Jane Austen has Mrs Elton using this phrase in Emma, so it was still in common use in the 2nd decade of the 19th c.

Sam and plague

Sam, and others of the middle classes, could and did move around freely at this time and could escape the worst ravages of the disease. And the Court had already decamped entirely.Those unable to leave London had the most to fear as they could not flee the flea.

Linda F   Link to this

It's difficult to tell just how concerned Sam really is about the plague. Enough to remove his wife and some of his household, but wanting his clerk and some staff at home. Acknowledging that the Carterets are in peril at Deptford, but disdaining the local fear of what comes from London. Shocked by the number of "plague houses" in town, but staying even when there is no business at the Exchange.
(Evoking old photos of WWII Liverpool when, after an air raid, townsmen in suits and hats gathered amid ruined buildings to carry on-- even if there was none -- business as usual. What mattered was that they were there.)

Ruben   Link to this

The plague
They did not know they have to flee the flea.
They knew they have to flee the flu.

Flu "emanated" from wetlands and special climatic conditions. This was the origin of the words "influenza" "malaria" and the like.
Bad air was "influencing" London and that was the reason to move. Not the flea or the Norwegian rat.

I would like to remind the annotators that previous generations had also big plagues, and Samuel and others knew that, and accepted it as part of the world around them. The difference between previous plagues and "our" plague is that this time you have 2 of the most important English writers preserving the memory of the dramatic event and also that this was the first time that statistics registered the deceased in a cientific, although rudimentary way.

So, the plague was God send. It happened from time to time in an aleatory way, specially in times of war and mediated by bad air.

Andrew Hamilton   Link to this

acting under a ‘fear-of-death” point of view

Jeannine, I seems to me that fear of the plague (if Sam acknowledged it -- he displays a "carry-on" attitude) wild be only one of the stresses in Sam's life, which has undergone a series of them in recent weeks, from the Dutch war to the finances of the Navy and Tangier to butting heads with the Duke of Albemarle. His outlets (having sent Bess to safer ground) are gossipping with the ladies, acting as a matchmaker, and sexual adventures. I'm reminded of Evelyn Waugh's war novels.

tyndale   Link to this

Plague statistics did indeed exist prior to 1665. In fact, several broadsides are published this year comparing the '65 plague to the tolls of previous plagues.

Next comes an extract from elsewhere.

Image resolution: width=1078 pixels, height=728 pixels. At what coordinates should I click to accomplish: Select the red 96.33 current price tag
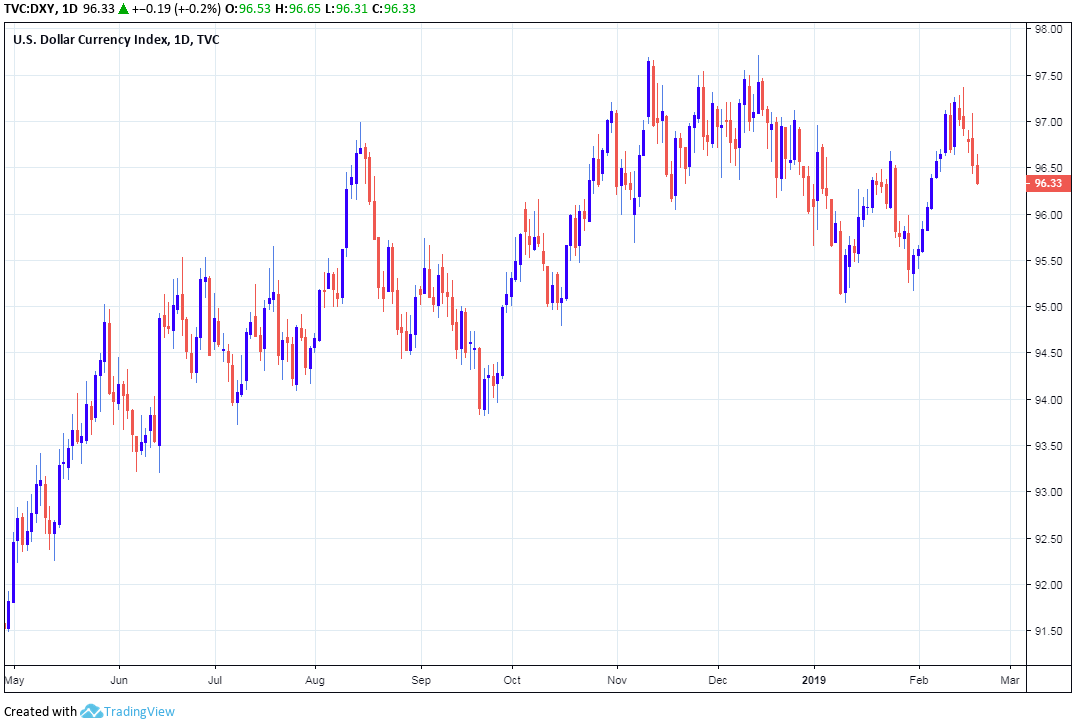(x=1047, y=183)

Here's one of those broadsides, though too low-resolution to read:
http://www.schoolshistory.org.uk/image001.gif

cgs   Link to this

more that Samuell does not speak or write of

Desperate Measures. By mid July over 1,000 deaths per week were reported in the city. It was rumored that dogs and cats spread the disease, so the Lord Mayor ordered all the dogs and cats destroyed. Author Daniel Defoe in his Journal of the Plague Years estimated that 40,000 dogs and 200,000 cats were killed. The real effect of this was that there were fewer natural enemies of the rats who carried the plague fleas, so the germs spread more rapidly.